Two companies and one academic/commercial collaboration separately announced last week that they are moving ahead with plans to develop tests for early-stage diagnosis of Alzheimer’s disease. All three used microarrays to discover the markers in their prospective tests and are leaning towards using the technology as the platform for delivering any resulting diagnostics to market.
DiaGenic, ExonHit Therapeutics, and a team of researchers from the Translational Genomics Institute, Banner Alzheimer's Institute, and contract research firm Kronos Science Laboratory are developing tests for early-stage Alzheimer’s and that future diagnostics arising from these projects may be based on arrays.
For DiaGenic and ExonHit, array-based research-use-only tools for Alzheimer’s that will act as a springboard to future clinical use could become available as soon as next year. Both firms have developed blood-based, gene-signature expression assays that they claim can help identify early-stage Alzheimer’s disease and guide better treatment and therapy options.
In DiaGenic’s case, the Oslo, Norway-based firm presented a prototype of its Alzheimer’s detection assay at the Alzheimer’s Association International Conference on Prevention of Dementia, held in Washington, DC, last week.
DiaGenic similarly presented two assay prototypes — one based on Applied Microarrays’ CodeLink platform and another using Applied Biosystems TaqMan assays — at an Alzheimer’s conference in Salzburg, Austria, in March (see BAN 3/27/2007).

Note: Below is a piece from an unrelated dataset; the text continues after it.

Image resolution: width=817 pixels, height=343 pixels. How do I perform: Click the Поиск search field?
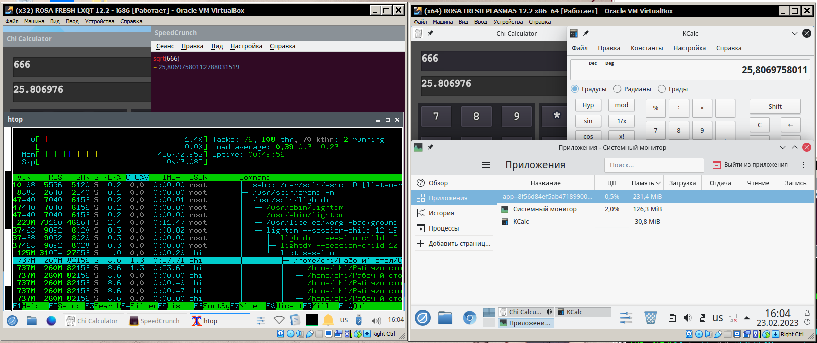(x=653, y=165)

This week, the company committed to having an RUO version of the assay on the market by the first half of 2008 — the first time it has provided any details of its development timeline. In the past DiaGenic has shied away from speculating on launch dates for its tests.
Company officials also said this week that after DiaGenic launches the RUO assay, it plans to pursue both European and US regulatory clearance for its Alzheimer’s test, which it believes may be able to shave costs off the roughly $100 billion spent on caring for Alzheimer’s patients in the US each year.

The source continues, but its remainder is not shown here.